DOCTEUR pour un CONTRAT POST DOCTORAL (LOI LPR)
Les dossiers composés d’une lettre de motivation, du cv sont à envoyer jusqu'au 26 décembre 2025
Prise de poste : 01 février 2026
rémunération brute d'un post-doctorant = 2 380 €
Pour plus d'informations merci de contacter :
- Mme Claudia Pogoreutz – responsable scientifique du projet : claudia.pogoreutz@univ-perp.fr
- Mr Pierre Sasal – directeur du laboratoire : sasal@univ-perp.fr
ACTIVITES
Principales responsabilités :
· Développer des expériences fondées sur des hypothèses afin de comprendre les réponses moléculaires des organismes et de reconstituer leurs interactions métaboliques.
· Analyse de données complexes (NGS et autres) dans OMICS (génomique comparative, analyse de l'expression génétique, protéomique, métabolomique).

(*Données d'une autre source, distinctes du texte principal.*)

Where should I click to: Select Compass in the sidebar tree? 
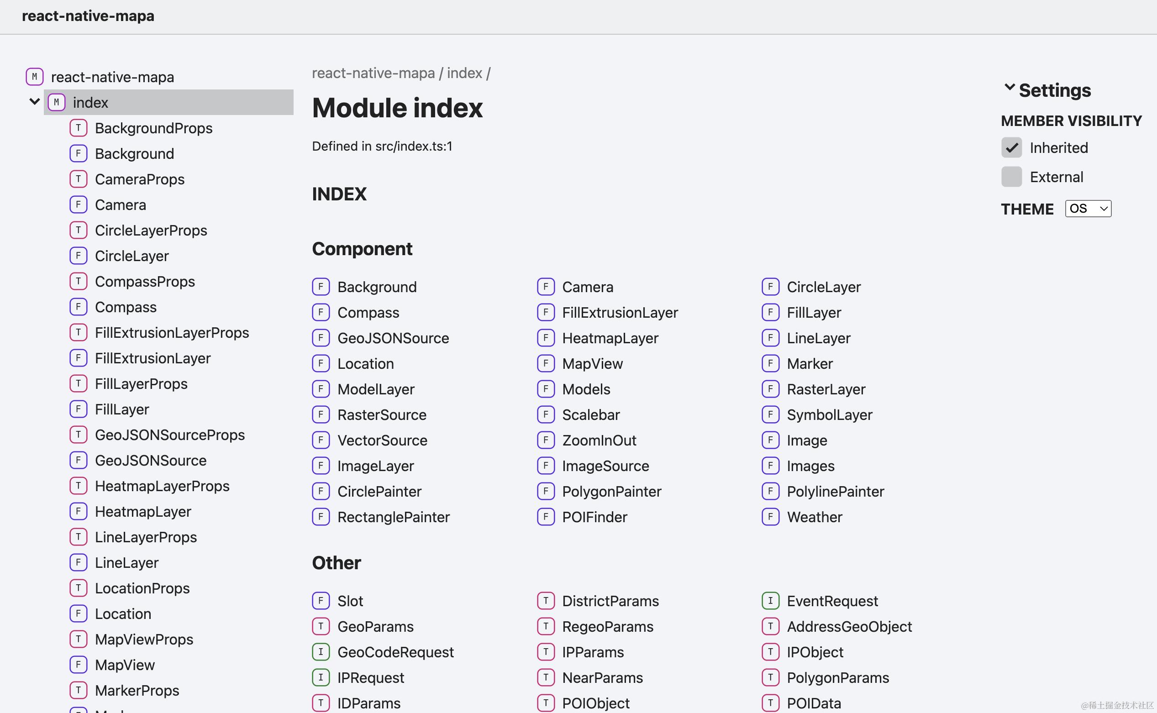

· Travail en laboratoire (travail axénique, cultures microbiennes, manipulations du microbiome, élevage d'anémones de mer).
Responsabilités ponctuelles :
Traitement d'échantillons pour la biologie moléculaire (métabolomique, protéomique, expression génique)
ENVIRONNEMENT ET CONTEXTE DE TRAVAIL
Les travaux seront réalisés sous la supervision scientifique de Claudia Pogoreutz (CRIOBE - UPVD). L'équipe scientifique sera renforcée par des étudiants et des collaborations internationales.
Le/La postdoctorant(e) disposera d'un poste de travail sur le campus du Moulin à Vent de l'Université de Perpignan Via Domitia.
Pour les travaux microbiens, le/la postdoc utilisera les laboratoires du CRIOBE et de la plateforme BioEnvironnement de l'UPVD. Pour l'acquisition de données OMICS, le/la postdoc travaillera au laboratoire de biologie moléculaire du CRIOBE et en collaboration avec la plateforme de métabolomique
Frais de mission financés sur le projet.
compétences
Maîtrise avérée d'au moins un langage de programmation (par exemple, Python ou R).
Compétences génomique comparative, analyse de l'expression génétique.
Solide expérience dans la génération, le traitement et l'analyse intégrative de données transcriptomiques à haute dimension.
Idéalement, expérience préalable dans l'analyse de données métabolomiques et protéomiques, ou volonté d'acquérir les compétences nécessaires.
Expérience démontrée dans le développement et l'application de pipelines bioinformatiques adaptés.
Solides compétences organisationnelles.
Compétences linguistiques : anglais (obligatoire) et français.